**** Dokument źródłowy ****
Historia

Tadeusz Bór-Komorowski. Losy generała, który wyznaczył Godzinę "W"

Ostatnia aktualizacja: 31.07.2024 06:00
- Cholera – rzucił krótko komendant AK gen. Tadeusz Bór-Komorowski, gdy 30 września 1944 roku w pacyfikowanej Warszawie usłyszał, że został nominowany na Naczelnego Wodza. Jeszcze wiosną 1939 roku był skromnym pułkownikiem w kresowym garnizonie, myślącym o emeryturze i sennym ziemiańskim życiu. Dziejowa zawierucha, jaką była II wojna światowa, zupełnie pokrzyżowała mu te plany, windując niespodziewanie na szczyty władzy, w najgorszym dla Polski momencie.    
Londyn, maj 1945 r. Od lewej siedzą: gen. Tadeusz Pełczyński i gen. Tadeusz Bór-Komorowski
Londyn, maj 1945 r. Od lewej siedzą: gen. Tadeusz Pełczyński i gen. Tadeusz Bór-Komorowski Foto: NAC

Płk. Tadeusz Komorowski definitywnie zakończył karierę kawalerzysty w ostatnich dniach września 1939 r. pod Krasnobrodem na Zamojszczyźnie. Wówczas nie był jeszcze świadomy tego faktu. Kiedy jego oddział został otoczony przez Niemców, porzucił konia i razem z niewielką grupką oficerów szczęśliwie przedarł się przez kordon okrążenia. Zamierzał przez Kraków udać się na Węgry. Nigdy nie dane mu było jednak dotrzeć do tego kraju. Zdecydowała o tym perswazja pewnego zapomnianego dziś krakowskiego działacza Narodowej Demokracji - Tadeusza Surzyckiego.

Komorowski, przebywający w Krakowie od października, tygodniami szukał kogoś, kto pomógłby mu przedostać się przez granicę. Dlatego też znajomi zorganizowali mu spotkanie właśnie z Surzyckim, którego skromna organizacja konspiracyjna zajmowała się między innymi przerzutem oficerów i żołnierzy Wojska Polskiego na Węgry.

Rozmowa obu panów odbyła się na początku listopada 1939 r. Ku zaskoczeniu Komorowskiego endek kategorycznie odmówił mu pomocy w ucieczce z okupowanej ojczyzny.
**** Podane wpisy ****
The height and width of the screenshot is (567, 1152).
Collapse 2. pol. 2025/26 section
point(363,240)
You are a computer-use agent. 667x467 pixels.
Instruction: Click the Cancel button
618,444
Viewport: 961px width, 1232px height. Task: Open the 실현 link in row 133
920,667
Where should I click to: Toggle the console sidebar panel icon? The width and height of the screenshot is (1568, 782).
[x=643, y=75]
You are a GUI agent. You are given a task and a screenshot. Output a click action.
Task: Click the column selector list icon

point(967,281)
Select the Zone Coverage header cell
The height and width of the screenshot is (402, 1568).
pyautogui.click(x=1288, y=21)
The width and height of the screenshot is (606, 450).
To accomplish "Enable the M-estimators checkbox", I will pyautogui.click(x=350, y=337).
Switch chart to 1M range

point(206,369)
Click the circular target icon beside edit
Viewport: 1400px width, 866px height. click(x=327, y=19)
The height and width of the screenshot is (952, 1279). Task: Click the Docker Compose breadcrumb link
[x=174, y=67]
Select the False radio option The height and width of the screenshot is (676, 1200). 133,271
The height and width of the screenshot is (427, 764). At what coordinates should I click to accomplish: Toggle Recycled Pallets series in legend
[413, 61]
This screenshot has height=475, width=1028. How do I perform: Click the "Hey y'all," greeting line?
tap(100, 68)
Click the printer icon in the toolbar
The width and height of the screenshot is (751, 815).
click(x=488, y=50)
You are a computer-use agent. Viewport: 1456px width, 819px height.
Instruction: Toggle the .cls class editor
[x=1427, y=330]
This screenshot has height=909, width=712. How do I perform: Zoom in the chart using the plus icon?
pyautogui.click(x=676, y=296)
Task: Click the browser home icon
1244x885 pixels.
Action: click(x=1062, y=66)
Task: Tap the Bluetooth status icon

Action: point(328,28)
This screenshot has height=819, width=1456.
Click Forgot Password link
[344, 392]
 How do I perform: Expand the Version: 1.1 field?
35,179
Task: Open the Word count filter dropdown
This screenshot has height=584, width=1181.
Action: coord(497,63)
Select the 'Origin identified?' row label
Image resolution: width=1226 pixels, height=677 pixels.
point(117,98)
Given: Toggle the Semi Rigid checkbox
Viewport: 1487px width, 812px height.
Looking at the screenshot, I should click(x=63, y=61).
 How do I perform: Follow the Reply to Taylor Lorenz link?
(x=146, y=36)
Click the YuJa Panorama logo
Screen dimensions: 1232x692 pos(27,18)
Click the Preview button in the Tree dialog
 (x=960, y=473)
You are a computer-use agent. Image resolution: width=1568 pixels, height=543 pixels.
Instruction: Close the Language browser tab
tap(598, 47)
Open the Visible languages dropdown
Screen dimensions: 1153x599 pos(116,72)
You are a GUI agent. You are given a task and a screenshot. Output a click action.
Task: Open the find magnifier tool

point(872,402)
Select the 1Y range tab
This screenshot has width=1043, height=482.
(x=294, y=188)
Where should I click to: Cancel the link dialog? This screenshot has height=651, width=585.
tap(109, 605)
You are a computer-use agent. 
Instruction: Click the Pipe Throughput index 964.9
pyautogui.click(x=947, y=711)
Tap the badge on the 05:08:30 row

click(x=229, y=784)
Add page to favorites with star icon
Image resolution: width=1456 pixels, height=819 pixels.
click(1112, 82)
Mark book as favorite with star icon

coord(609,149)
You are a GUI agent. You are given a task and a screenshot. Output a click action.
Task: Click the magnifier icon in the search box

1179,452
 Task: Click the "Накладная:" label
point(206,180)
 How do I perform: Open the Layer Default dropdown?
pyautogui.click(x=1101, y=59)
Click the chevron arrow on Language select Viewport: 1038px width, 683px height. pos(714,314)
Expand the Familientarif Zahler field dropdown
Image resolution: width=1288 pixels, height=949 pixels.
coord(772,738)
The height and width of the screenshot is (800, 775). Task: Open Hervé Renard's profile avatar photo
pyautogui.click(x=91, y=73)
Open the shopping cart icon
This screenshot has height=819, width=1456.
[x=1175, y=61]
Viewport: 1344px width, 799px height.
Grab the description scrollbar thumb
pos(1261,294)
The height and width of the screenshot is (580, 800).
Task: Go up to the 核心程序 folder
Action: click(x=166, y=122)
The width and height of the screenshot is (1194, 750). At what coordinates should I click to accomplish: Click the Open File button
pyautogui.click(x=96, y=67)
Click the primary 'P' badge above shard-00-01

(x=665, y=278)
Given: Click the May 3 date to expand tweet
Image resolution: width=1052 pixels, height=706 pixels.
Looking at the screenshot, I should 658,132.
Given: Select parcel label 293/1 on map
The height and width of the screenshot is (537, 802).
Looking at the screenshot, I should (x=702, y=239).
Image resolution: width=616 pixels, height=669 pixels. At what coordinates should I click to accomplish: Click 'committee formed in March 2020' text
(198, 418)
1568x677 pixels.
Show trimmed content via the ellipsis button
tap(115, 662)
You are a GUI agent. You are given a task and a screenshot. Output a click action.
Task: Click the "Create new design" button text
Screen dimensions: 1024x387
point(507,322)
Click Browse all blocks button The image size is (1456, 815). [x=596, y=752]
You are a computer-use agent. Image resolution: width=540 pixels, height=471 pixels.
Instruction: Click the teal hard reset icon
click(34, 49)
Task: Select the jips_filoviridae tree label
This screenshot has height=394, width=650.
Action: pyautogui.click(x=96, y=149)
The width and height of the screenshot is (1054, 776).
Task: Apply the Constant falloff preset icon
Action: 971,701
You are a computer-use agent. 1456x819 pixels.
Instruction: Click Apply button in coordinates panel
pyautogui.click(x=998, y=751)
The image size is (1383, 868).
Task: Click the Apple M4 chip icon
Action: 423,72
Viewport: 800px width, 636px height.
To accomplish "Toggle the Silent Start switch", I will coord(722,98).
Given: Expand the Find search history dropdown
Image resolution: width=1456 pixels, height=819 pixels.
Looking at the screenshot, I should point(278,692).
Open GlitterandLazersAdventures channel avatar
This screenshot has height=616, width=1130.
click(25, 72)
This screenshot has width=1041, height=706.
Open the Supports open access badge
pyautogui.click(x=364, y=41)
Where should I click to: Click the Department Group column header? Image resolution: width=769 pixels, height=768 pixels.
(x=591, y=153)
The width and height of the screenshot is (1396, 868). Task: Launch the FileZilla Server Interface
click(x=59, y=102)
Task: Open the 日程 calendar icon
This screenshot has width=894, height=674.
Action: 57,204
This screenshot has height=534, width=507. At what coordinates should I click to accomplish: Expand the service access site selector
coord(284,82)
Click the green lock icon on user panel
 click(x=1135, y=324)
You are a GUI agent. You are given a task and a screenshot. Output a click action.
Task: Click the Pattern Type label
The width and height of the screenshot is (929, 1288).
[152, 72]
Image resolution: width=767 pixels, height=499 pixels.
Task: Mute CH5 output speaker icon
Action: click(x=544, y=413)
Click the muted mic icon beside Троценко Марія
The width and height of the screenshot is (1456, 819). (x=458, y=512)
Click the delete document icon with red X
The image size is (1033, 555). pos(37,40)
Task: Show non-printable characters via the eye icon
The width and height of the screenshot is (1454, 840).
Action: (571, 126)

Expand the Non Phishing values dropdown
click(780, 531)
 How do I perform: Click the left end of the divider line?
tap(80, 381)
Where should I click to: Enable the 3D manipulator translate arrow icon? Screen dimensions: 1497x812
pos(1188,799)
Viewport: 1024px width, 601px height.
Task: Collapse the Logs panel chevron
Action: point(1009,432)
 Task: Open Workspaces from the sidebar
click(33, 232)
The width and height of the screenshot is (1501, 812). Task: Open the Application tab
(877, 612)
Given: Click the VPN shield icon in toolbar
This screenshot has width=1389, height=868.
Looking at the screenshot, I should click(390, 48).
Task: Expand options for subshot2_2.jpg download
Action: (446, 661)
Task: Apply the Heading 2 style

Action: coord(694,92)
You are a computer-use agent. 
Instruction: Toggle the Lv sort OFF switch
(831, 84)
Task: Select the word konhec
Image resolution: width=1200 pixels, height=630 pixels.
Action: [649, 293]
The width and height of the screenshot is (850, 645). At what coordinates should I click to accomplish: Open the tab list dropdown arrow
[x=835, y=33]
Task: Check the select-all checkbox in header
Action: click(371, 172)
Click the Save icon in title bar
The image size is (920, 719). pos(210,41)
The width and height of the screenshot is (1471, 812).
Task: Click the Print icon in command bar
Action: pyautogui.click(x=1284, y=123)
****
Zadania i ćwiczenia —
**A)** Kiedy, według tekstu o generale Borze-Komorowskim, odbyła się jego rozmowa z Tadeuszem Surzyckim?
**B)** Wskaż, proszę, każdy wiersz wpisów zawierający słowo "Toggle". Wielkość liter ma znaczenie.
Tekst i wpisy pochodzą z dwóch różnych źródeł.

Rozwiązania —
**A)** Na początku listopada 1939 r.

**B)**
Where should I click to: Toggle the console sidebar panel icon? The width and height of the screenshot is (1568, 782).
The height and width of the screenshot is (427, 764). At what coordinates should I click to accomplish: Toggle Recycled Pallets series in legend
Instruction: Toggle the .cls class editor
Given: Toggle the Semi Rigid checkbox
To accomplish "Toggle the Silent Start switch", I will coord(722,98).
Instruction: Toggle the Lv sort OFF switch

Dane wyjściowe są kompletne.